November 24, 2015 – The U.S. Food and Drug Administration (FDA) approved Boehringer Ingelheim Pharmaceuticals’ dabigatran (Pradaxa) for the prophylaxis of deep venous thrombosis (DVT) and pulmonary embolism (PE) in patients who have undergone hip replacement surgery. There are an estimated 300,000 total hip replacement surgeries performed in the United States each year. Without preventive anticoagulant treatment, the incidence of DVT ranges from 40 to 60 percent for primary elective hip surgery patients.
“This milestone represents the fourth FDA-approved indication for Pradaxa in five years — a testament to the company’s continued leadership in the evolution of anticoagulation care for patients and clinicians,” said Sabine Luik, M.D., senior vice president, medicine and regulatory affairs, Boehringer Ingelheim. “Pradaxa has the longest real-world experience of any novel oral anticoagulant, and we are dedicated to ongoing research. Physicians and patients choosing PRADAXA may have added assurance knowing that it is the only novel oral anticoagulant with more than five years of use in clinical practice and a specific reversal agent.”
The FDA approval is based on the results of two randomized, double-blind, phase III trials in patients undergoing total hip replacement, RE-NOVATE and RE-NOVATE II. In RE-NOVATE, 3,494 patients were randomized to three groups receiving prophylactic treatment with one of two doses of dabigatran (220 mg or 150 mg) once daily or enoxaparin 40 mg once daily for 28 to 35 days. The first dabigatran group was given a dose of 110 mg on the day of surgery and 220 mg daily thereafter; the second dabigatran group received a dose of 75 mg on the day of surgery and 150 mg daily thereafter. In RE-NOVATE II, 2,055 patients were randomly assigned prophylactic treatment for 28 to 35 days with dabigatran 220 mg once daily or enoxaparin 40 mg once daily. Patients receiving dabigatran were treated with a dose of 110 mg on the day of surgery and 220 mg daily thereafter. The results of RE-NOVATE showed patients taking dabigatran 220 mg had a lower composite total of venous thrombo-embolism (VTE, which comprises DVT and PE) and all-cause death (6.0 percent) than those on enoxaparin 40 mg (6.7 percent). In RE-NOVATE II, the composite total of VTE and all-cause death occurred in 7.7 percent of patients in the PRADAXA group vs. 8.8 percent of patients in the enoxaparin group.

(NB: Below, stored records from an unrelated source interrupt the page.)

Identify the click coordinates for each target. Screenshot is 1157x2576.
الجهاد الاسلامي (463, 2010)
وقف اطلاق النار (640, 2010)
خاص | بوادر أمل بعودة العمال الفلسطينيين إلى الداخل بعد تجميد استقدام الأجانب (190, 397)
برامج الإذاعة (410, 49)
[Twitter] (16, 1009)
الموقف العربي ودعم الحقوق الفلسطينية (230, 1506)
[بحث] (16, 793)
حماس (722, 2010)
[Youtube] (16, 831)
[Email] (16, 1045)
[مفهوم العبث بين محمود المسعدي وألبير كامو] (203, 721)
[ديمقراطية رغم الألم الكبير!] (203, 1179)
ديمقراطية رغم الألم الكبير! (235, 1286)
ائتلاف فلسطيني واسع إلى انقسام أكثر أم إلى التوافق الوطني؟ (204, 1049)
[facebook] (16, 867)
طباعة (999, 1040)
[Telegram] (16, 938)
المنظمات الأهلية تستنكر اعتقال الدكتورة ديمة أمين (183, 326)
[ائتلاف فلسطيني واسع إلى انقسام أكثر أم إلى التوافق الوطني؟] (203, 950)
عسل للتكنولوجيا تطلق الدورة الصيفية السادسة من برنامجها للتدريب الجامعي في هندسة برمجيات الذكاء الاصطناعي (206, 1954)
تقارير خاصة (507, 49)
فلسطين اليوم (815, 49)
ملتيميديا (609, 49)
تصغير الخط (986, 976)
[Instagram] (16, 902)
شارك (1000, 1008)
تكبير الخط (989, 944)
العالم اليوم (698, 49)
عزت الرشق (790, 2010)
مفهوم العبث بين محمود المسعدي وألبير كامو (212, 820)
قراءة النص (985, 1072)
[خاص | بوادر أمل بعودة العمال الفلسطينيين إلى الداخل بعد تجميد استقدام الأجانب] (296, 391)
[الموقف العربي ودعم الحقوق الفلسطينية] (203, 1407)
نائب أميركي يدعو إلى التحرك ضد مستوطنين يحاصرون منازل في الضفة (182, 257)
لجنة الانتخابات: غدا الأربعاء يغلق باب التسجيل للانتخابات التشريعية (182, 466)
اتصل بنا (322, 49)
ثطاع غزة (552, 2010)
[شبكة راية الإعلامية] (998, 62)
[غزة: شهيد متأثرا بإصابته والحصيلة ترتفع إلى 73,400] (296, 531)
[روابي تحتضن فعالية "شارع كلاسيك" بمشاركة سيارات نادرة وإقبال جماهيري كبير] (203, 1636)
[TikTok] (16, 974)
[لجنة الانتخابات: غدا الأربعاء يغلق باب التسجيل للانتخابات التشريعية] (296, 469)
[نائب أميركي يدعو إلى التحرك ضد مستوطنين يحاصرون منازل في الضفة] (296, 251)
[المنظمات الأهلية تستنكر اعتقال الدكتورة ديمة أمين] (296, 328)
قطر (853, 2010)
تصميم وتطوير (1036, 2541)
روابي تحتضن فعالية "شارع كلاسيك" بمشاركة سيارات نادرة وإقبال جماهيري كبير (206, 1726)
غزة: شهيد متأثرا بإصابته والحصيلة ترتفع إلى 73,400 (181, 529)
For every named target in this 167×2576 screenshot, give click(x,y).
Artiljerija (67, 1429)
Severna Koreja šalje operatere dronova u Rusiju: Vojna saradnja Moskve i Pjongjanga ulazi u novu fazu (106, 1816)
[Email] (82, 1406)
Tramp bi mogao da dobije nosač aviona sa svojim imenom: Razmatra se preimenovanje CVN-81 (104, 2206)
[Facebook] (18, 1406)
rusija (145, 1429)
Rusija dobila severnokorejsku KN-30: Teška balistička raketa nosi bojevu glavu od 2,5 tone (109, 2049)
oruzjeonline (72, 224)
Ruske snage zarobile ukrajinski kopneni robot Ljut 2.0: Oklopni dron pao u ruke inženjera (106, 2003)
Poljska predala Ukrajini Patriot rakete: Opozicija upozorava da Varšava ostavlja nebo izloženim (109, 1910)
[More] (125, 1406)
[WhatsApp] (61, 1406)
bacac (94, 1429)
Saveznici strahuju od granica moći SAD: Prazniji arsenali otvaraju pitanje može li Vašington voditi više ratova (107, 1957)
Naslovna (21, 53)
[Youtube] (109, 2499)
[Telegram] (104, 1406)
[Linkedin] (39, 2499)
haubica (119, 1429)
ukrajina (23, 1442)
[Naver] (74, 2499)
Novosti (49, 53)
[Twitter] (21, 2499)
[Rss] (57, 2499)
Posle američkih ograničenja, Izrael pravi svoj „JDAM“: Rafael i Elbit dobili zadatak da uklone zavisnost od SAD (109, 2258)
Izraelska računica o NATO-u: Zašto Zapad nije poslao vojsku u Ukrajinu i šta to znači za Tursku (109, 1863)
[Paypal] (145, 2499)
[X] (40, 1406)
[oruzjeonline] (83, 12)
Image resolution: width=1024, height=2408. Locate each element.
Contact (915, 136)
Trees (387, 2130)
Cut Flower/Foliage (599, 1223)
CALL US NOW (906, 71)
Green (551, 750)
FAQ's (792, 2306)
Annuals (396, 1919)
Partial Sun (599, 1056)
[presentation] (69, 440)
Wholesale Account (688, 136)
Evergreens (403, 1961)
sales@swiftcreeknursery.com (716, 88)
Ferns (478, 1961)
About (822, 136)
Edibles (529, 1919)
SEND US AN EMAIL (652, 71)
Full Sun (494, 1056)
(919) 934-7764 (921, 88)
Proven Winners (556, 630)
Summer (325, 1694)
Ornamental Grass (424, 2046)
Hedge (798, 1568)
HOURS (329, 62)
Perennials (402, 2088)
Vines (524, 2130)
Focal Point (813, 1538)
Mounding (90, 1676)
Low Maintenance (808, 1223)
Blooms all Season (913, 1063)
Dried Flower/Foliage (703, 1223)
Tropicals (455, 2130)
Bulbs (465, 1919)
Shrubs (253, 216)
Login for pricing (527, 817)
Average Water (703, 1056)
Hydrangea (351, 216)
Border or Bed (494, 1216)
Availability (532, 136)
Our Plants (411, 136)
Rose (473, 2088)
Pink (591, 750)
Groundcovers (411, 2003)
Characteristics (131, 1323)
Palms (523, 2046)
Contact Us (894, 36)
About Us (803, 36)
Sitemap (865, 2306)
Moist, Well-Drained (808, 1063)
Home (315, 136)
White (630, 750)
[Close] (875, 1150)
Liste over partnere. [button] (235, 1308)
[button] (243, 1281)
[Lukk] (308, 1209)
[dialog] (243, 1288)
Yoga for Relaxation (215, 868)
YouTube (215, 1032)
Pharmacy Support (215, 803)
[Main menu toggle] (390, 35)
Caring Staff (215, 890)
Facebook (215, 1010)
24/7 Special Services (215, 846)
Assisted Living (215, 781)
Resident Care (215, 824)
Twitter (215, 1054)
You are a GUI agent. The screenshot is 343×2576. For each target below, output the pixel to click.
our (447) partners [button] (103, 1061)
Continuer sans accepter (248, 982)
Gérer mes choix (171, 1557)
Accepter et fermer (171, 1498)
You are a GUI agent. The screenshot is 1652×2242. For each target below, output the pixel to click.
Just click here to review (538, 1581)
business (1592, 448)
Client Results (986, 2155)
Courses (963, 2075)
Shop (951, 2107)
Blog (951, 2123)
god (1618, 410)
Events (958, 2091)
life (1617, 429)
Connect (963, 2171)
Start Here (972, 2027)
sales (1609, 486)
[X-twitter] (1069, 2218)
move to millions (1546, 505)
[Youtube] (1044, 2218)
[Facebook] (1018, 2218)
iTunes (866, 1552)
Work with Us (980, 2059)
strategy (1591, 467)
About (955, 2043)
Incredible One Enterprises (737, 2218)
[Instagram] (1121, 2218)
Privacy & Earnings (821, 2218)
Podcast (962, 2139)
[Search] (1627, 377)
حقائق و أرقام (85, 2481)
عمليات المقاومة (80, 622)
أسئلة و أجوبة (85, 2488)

There were higher rates of major bleeding in RE-NOVATE (2%, 1.6%) and RE-NOVATE II (1.4%, 0.9%) with 220 mg vs. enoxaparin. In the two studies, the rate of major gastrointestinal bleeds in patients receiving dabigatran and enoxaparin was the same (0.1%) and for any gastrointestinal bleeds was 1.4% for dabigatran and 0.9% for enoxaparin. The most common adverse events in both studies were gastrointestinal disorders. Incidence was the same across the dabigatran and enoxaparin treatment groups (39.5%). Dyspepsia (including abdominal pain upper, abdominal pain, abdominal discomfort, and epigastric discomfort) occurred more frequently among patients receiving dabigatran (4.1%) compared to enoxaparin (3.8%). Gastritis-like symptoms (including gastritis, GERD, esophagitis, erosive gastritis and gastric hemorrhage) were less common in patients receiving dabigatran (0.6%) compared to enoxaparin (1.0%). Clinical MI was reported in two (0.1%) dabigatran patients and six (0.3%) enoxaparin patients.
Dabigatran was initially approved by the FDA in 2010 to reduce the risk of stroke and systemic embolism in patients with non-valvular atrial fibrillation (NVAF). In 2014, the FDA approved two additional indications for PRADAXA for the treatment of DVT and PE in patients who have been treated with a parenteral anticoagulant for five to 10 days, and to reduce the risk of recurrent DVT and PE in patients who have been previously treated.